Return every line of the material below without any change, leaving out the pictures.

-- begin --

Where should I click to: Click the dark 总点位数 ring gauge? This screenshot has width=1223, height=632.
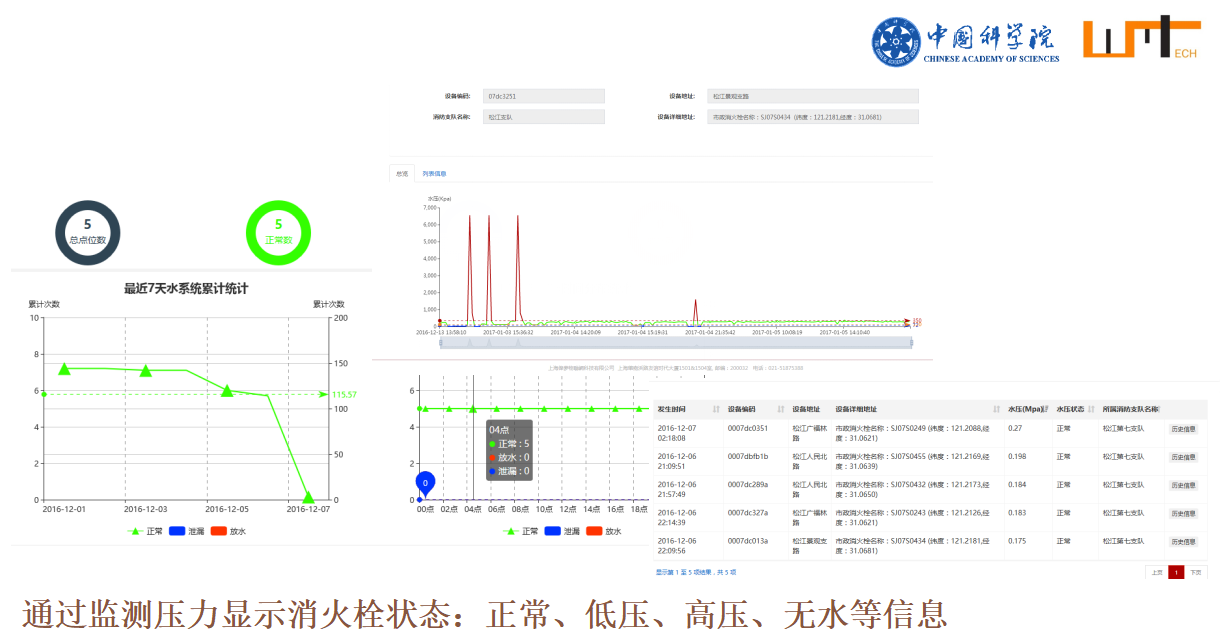pyautogui.click(x=88, y=232)
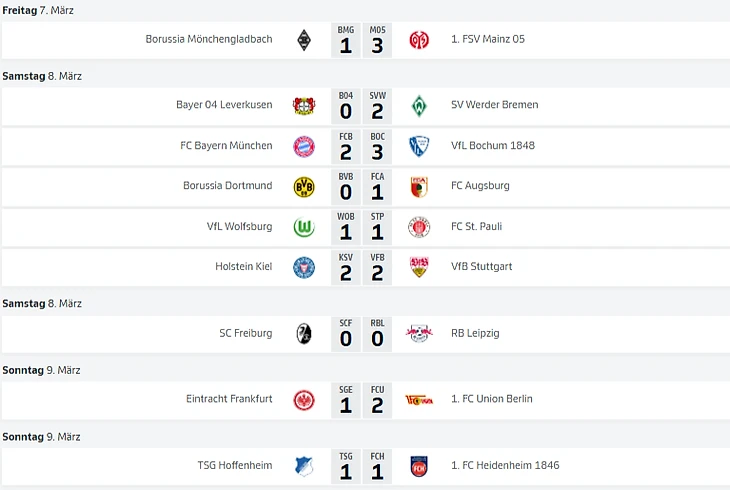The width and height of the screenshot is (730, 490).
Task: Select the FC Bayern München crest
Action: coord(304,147)
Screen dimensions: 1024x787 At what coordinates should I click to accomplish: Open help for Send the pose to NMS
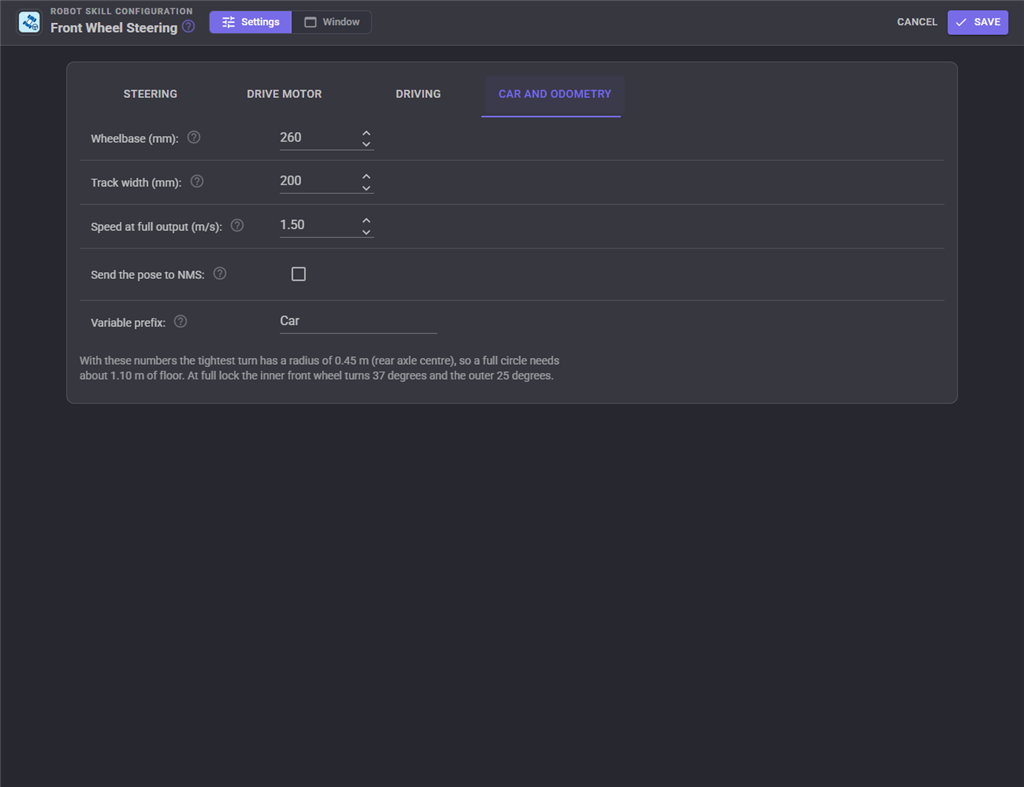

-- end --

● **Completed task**:
Where should I click to: Click the dark 总点位数 ring gauge? This screenshot has width=1223, height=632.
pyautogui.click(x=88, y=232)
The width and height of the screenshot is (730, 490).
Task: Select the FC Bayern München crest
Action: coord(304,147)
Screen dimensions: 1024x787 At what coordinates should I click to accomplish: Open help for Send the pose to NMS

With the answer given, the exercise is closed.